#### Required work
Could you copy the passage from the article below on why Arsenal should keep Mesut Özil, from "Which brings me" to "only gotten louder.", inclusive, word for word?

Why Arsenal should not lose Mesut Ozil


Arsenal’s performance away at Stamford Bridge was deeply unsettling. I, like, many others, was thoroughly chuffed with the result. It was a good result, and a good performance. BUT, it wasn’t a vintage Arsenal performance by any measure. Arsene Wenger was trying to give Chelsea a taste of their own medicine, and it worked.

However, I, for one, don’t like the taste of Chelsea’s medicine. It was negative, it was boring (only interesting because it was a novelty for Arsenal), and it was ugly football. And yes, I get that sometimes it’s necessary, but it shouldn’t become a norm. During that barren spell where Arsenal never won trophies, Arsenal’s redeeming characteristic was that we always played beautiful football, second only perhaps to Barcelona. I could always tell myself, “We didn’t win, but at least it was nice to watch.” At least, if the results don’t go our way, this is something we can fall back on and take pride in.

Which brings me to my main point. Many critics were quick to point out that the performance against Chelsea was only made possible with the absence of Mesut Özil. In the German’s prolonged absence, the choruses of detractors have only gotten louder.

My personal belief is that Arsene Wenger should try to sign Özil to a new contract, and not just because he is a fantastic player.

Özil is very much a Wenger-type player. Ever since Wenger became manager of the club, we’ve always needed our maestros, players who sometimes chose style over substance, sometimes favouring form over function. They weren’t the strongest or tallest or fastest, but they were far and away the most beautiful to watch. I’m talking about the likes of Bergkamp, the likes of Fabregas, midfield conductors who didn’t relish defending too much, pulled out of tackles too often, but never failed to wow us with a defense-splitting pass.

MesutÖzil falls squarely in that category. Mesut Özil is a footballing genius. That is something which is hard to deny. The things he does with the ball never fail to amaze. Furthermore, he is Arsenal’s primary creative force. In his absence, the number of chances created falls dramatically. In fact, when people cite increased attention to solid defense as a strength when Özil does not play, one has to wonder whether this a chicken-and-egg situation. Are we better defensively because Özil does not play? Or are we forced to defend more, and better, because Özil does not play and we cannot control the game? Whatever the case may be, we are certainly better going forward when Mesut Özil plays.

I have to add, Özil is not lazy. I really do not believe he is the prima donna that all the naysayers make him out to be. The statistics speak for themselves. According to whoscored.com, for the 2016/2017 season, Özil made 0.8 tackles per game, placing him higher than players like Alex Iwobi and Bellerin. More importantly, and interestingly, according to The Express, Özil covered more than 10km in 14 out of 16 games played, while his ostensibly more “hardworking” counterpart Alexis Sanchez surpassed that mark in none of the 20 games he played in the same period.

#### Data records
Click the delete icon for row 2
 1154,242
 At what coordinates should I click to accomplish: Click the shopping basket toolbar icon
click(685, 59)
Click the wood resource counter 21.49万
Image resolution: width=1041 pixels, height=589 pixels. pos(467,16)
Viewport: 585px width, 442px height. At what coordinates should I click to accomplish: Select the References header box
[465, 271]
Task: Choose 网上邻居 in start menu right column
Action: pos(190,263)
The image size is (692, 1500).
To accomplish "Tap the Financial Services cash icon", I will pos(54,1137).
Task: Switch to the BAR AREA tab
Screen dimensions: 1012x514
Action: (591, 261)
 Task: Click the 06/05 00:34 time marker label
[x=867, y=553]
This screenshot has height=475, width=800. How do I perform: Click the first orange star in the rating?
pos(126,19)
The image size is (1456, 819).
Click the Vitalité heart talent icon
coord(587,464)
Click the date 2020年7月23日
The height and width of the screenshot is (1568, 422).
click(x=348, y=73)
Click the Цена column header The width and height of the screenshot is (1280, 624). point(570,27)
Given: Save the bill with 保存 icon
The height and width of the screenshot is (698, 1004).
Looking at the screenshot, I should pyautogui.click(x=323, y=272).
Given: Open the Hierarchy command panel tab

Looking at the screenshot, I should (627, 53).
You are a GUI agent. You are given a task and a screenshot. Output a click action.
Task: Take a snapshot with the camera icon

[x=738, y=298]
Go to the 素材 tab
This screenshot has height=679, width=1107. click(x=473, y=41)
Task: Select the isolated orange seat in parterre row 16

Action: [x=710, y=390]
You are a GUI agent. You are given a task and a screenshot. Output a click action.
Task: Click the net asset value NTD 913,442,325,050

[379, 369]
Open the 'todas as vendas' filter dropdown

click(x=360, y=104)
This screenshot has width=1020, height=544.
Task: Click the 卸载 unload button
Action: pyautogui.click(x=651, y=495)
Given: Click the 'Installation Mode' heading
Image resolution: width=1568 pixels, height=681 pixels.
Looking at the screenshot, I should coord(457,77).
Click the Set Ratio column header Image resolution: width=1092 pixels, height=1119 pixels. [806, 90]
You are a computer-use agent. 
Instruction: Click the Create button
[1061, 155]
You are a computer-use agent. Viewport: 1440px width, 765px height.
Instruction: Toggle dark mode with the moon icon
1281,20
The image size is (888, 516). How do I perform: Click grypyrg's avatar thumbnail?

#### Answer section
Which brings me to my main point. Many critics were quick to point out that the performance against Chelsea was only made possible with the absence of Mesut Özil. In the German’s prolonged absence, the choruses of detractors have only gotten louder.